• このエントリーをはてなブックマークに追加
CULTURE

非日常の音楽 -スイス編-

時と場所、気分によって聴く音楽を選ぶようになったとき、自分が少し大人になったような気がした。寝起きにハードコアパンクを聴くのと60年代ジャズを聴くのだと、1日の始まり方が違う。もちろん、どちらが良いというわけではなく。

208923246_5cb566b934_b

場所によって聴きたい音楽は変わる。それを強く実感したのは、スイスのバーゼルに友人を訪ねたときだった。それもクリスマスのシーズンの真っ只中。街中にキラキラとクリスマスデコレーションがされ、クリスマスマーケットでは、山から下りて来た人たちなどが、手作りのチーズや工芸品などを販売していた。家族や友人同士、それぞれが相手の喜ぶモノを送りあい、カードには相手を思う言葉を綴る。

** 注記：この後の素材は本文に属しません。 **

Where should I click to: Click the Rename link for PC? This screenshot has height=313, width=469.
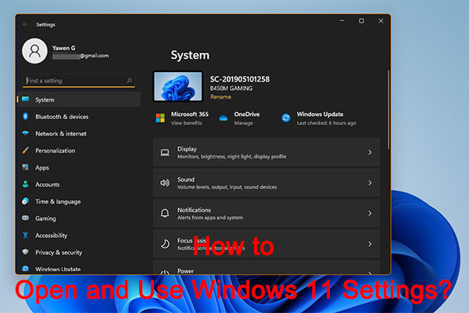tap(220, 97)
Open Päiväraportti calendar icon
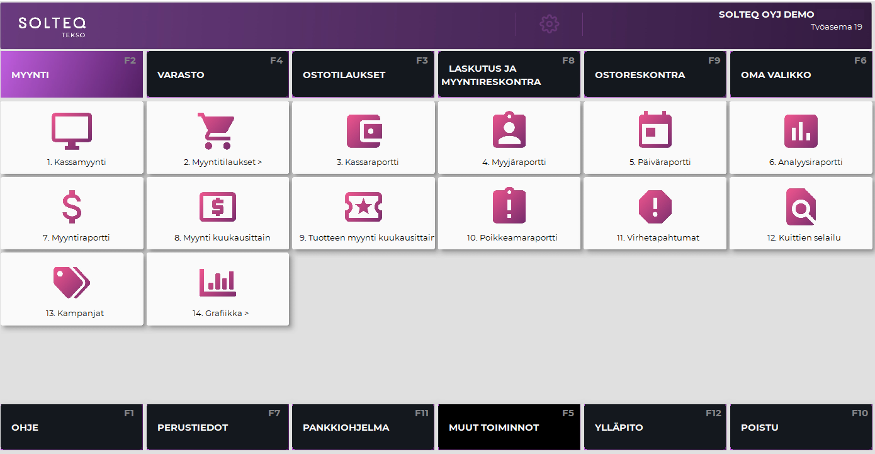Screen dimensions: 875x454 (x=655, y=130)
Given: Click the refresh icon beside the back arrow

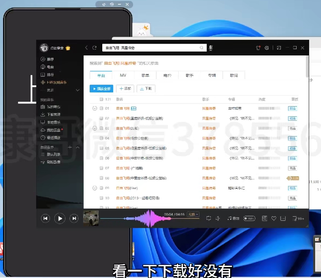Looking at the screenshot, I should pyautogui.click(x=94, y=48).
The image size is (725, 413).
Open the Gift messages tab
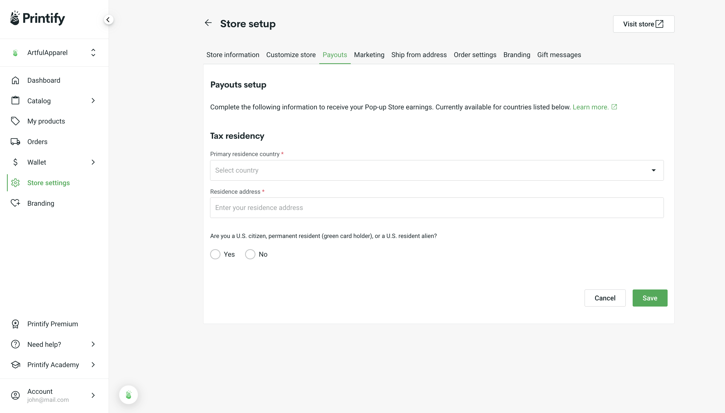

最近は日本でも、クリスマスを家族と過ごす人が増えたようだ。もともと欧米ではクリスマスは家族、大晦日は友人と過ごすイベントだ。日本人もクリスマスに小慣れてきたのかもしれない。とは言え、やっぱり異文化であるのは変わらず、日本のそれの薄っぺらさへの違和感は拭えない。一方で、スイスのクリスマスは違う。なぜならサンタクロースや神様はいるのかもしれない。などと思わせられる心温まる何かがあったからだ。あれはきっと家族への愛、長い長い年月を重ねてきた人々の祈りだったのかもしれない。

205654762_35c67a766c_b

さて、本題の音楽の話。雪がシンシンと降り積もるクリスマスの夜に、ライン川沿いにある14世紀に建てられた大聖堂へ行ったことがある。スイス人の友人の家族と共に、美しい賛美歌と荘厳なパイプオルガンに素直に酔いしれた。日本での自分にはとても考えられない豊かな時間だった。普段クラシックを聴くことがまだないけれど、こうやってスイスの街並みや文化に自分が溶け込みはじめると、クラシックが心の深くに響いてくる。その自分の変化がとても新鮮で驚きだった。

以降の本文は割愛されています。